• Text provided:
···

Polish defence company

WB Group is a Polish electronics and aeronautics manufacturer, and one of Europe's largest private defence contractors. The company was established in 1997 and is based in Ożarów Mazowiecki. Through its various subsidiaries, WB produces military communications equipment, command and control systems, fire-control systems, unmanned aerial vehicles, and loitering munitions.

WB Group is the second largest arms company in Poland, after Polska Grupa Zbrojeniowa.

WB Electronics Warmate is being used by Ukraine during the Russian invasion. The FONET vehicle and battlefield communication system was licensed to L3Harris Technologies and is used by the United States Armed Forces.

== Acquisitions ==

=== Flytronic ===
In 2009, WB acquired the UAV startup Flytronic, which had created the FlyEye UAV now flown by the Polish Territorial Defence Force and by the Armed Forces of Ukraine under the WB Electronics brand.

=== Radmor ===
Zakłady Radiowe Radmor was a radio equipment manufacturer formed at the Gdańsk University of Technology in 1947. After it expanded from marine-oriented equipment to home audio during the Soviet era, the company was re-privatized in 1994, and the focus on public service radios was restored. Radmor began collaborating with the French Thales conglomerate even before Poland's accession to NATO, and was one of the early members of the consortium developing the European Secure Software-defined Radio.

···

• Entries provided:
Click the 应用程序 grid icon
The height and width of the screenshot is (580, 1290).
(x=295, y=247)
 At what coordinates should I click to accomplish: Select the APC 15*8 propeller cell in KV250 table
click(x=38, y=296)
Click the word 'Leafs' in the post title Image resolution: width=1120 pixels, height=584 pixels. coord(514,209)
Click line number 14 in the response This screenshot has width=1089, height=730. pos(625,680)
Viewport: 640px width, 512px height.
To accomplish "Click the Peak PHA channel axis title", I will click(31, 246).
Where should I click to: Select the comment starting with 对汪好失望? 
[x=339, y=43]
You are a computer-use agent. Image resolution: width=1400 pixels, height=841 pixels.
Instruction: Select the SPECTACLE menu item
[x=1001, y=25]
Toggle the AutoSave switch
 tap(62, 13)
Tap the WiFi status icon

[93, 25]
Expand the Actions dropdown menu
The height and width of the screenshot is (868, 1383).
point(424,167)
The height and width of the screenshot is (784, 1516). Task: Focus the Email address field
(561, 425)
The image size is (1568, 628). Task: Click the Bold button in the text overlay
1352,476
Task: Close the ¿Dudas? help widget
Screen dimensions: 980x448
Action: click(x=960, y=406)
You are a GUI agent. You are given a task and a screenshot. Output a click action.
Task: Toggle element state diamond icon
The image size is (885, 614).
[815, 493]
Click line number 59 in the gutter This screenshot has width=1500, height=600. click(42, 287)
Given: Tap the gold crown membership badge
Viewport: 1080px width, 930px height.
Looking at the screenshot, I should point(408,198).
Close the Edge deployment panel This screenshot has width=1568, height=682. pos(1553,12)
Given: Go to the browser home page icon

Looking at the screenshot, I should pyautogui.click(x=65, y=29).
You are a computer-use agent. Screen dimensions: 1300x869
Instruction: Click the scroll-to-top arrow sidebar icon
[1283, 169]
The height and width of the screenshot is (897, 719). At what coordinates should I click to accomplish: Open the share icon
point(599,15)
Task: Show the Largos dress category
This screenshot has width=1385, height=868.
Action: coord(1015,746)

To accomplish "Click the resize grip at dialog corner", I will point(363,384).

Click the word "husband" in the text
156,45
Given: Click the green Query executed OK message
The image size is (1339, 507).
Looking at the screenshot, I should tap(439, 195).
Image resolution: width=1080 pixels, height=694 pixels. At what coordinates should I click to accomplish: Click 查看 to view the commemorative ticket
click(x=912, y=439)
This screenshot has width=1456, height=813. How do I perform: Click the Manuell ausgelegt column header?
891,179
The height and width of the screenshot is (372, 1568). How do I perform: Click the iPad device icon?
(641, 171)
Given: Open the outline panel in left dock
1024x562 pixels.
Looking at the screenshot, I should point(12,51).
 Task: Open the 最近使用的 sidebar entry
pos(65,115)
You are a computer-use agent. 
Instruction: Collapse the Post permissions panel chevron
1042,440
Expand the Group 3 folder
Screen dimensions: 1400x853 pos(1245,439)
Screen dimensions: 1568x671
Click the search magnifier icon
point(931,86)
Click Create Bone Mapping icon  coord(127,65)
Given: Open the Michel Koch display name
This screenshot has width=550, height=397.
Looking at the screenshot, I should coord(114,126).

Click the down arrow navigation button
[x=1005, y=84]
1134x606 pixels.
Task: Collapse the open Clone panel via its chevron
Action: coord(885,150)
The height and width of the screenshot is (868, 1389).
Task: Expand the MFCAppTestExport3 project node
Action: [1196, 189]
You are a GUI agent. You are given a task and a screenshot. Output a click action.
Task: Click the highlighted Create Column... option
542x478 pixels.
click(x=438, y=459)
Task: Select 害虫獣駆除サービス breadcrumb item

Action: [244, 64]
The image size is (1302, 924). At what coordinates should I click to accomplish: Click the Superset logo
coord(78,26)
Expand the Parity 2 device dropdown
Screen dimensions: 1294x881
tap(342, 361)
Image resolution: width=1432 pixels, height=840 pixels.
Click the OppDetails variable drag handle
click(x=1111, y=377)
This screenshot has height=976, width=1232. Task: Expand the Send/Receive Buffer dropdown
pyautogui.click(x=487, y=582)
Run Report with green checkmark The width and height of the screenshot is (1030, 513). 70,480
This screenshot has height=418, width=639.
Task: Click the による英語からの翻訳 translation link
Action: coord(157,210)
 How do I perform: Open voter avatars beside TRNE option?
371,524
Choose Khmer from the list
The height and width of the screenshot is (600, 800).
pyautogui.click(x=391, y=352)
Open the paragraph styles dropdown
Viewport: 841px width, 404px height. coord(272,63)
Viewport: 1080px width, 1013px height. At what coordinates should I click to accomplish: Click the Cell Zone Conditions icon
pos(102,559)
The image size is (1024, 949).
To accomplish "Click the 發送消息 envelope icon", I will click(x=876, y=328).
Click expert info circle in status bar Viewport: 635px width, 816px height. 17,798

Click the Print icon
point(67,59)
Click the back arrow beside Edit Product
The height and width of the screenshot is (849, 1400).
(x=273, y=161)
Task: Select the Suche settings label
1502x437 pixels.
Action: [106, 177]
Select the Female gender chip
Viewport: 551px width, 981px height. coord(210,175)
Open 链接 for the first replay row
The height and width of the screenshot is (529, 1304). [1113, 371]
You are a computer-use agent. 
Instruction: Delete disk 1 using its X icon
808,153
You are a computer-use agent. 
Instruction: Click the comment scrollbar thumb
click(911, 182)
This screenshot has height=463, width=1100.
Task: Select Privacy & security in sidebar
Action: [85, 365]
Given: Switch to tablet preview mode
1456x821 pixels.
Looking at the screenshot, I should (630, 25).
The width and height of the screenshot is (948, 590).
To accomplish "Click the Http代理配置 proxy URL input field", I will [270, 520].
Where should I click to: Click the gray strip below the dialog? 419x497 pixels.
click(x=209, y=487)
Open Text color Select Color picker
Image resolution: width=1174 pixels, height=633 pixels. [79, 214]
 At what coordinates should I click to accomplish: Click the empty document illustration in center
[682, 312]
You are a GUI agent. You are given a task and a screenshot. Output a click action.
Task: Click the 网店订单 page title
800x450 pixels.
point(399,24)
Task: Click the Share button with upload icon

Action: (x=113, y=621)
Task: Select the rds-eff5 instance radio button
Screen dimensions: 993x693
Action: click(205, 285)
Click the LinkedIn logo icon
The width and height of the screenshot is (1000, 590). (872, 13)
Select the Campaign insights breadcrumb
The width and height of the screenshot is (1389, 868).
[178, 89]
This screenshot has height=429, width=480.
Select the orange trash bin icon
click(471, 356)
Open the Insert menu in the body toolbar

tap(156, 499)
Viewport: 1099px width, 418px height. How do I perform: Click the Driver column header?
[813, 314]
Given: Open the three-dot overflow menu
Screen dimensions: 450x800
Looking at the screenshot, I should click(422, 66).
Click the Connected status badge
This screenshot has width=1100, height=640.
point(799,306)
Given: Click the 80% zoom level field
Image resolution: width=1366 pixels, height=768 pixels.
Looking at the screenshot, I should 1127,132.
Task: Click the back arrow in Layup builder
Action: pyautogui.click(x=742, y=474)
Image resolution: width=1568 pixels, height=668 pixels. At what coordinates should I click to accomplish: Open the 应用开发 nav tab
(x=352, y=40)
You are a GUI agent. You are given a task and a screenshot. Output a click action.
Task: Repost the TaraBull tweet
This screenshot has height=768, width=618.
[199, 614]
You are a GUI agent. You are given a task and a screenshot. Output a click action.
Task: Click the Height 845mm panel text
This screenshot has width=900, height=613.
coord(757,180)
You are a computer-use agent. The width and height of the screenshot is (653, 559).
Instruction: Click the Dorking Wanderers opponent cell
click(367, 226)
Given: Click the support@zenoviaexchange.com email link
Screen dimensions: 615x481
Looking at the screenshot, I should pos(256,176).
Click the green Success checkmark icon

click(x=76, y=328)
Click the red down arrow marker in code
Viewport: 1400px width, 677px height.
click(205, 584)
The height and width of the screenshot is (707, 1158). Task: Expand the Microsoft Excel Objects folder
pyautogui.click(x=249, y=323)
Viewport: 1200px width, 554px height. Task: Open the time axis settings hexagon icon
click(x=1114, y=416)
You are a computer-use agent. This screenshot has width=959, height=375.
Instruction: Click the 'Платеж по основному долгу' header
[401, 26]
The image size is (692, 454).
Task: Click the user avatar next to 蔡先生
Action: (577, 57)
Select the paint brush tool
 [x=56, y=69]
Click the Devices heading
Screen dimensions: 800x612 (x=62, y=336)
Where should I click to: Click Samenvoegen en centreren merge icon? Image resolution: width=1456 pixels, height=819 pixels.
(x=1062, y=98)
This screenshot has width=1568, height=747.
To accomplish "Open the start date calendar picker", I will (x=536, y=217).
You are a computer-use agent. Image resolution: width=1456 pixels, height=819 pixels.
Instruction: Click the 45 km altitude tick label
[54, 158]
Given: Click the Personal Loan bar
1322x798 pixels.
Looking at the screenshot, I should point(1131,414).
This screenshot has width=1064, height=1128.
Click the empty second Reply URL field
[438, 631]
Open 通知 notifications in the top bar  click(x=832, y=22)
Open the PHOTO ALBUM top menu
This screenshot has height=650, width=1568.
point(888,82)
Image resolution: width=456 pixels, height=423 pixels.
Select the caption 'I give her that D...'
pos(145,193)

···

• Jobs:
1 - Using the WB Group text, explain in one to three sentences how the company produces its range of military equipment.
2 - In the WB Group text, change "Ożarów Mazowiecki" to "Warsaw" and give the passage from "Polish defence company" to "Polska Grupa Zbrojeniowa." with that edit made.
3 - Continue the text about WB Group from the point where it ends.
The listing plays no part in this work.

• Answers:
1 - WB Group produces its military communications equipment, command and control systems, fire-control systems, unmanned aerial vehicles, and loitering munitions through its various subsidiaries.

2 -
Polish defence company

WB Group is a Polish electronics and aeronautics manufacturer, and one of Europe's largest private defence contractors. The company was established in 1997 and is based in Warsaw. Through its various subsidiaries, WB produces military communications equipment, command and control systems, fire-control systems, unmanned aerial vehicles, and loitering munitions.

WB Group is the second largest arms company in Poland, after Polska Grupa Zbrojeniowa.

3 -
=== Polish Development Fund ===
In 2017, the Polish Development Fund, a fund of the Polish Treasury, invested PLN 128 million (EUR 30 million or USD 34 million at the time) in the WB Group, in exchange for 24% of shares.

== Suspected Act of Sabotage ==
In late August 2026, a Polish radio station reported on footage from surveillance cameras at the drone factory.
The footage reportedly showed a person wearing a balaclava setting a fire and triggering the alarm system.

The Polish government has repeatedly accused Russian and Belarusian intelligence services of infiltrating agents into Poland.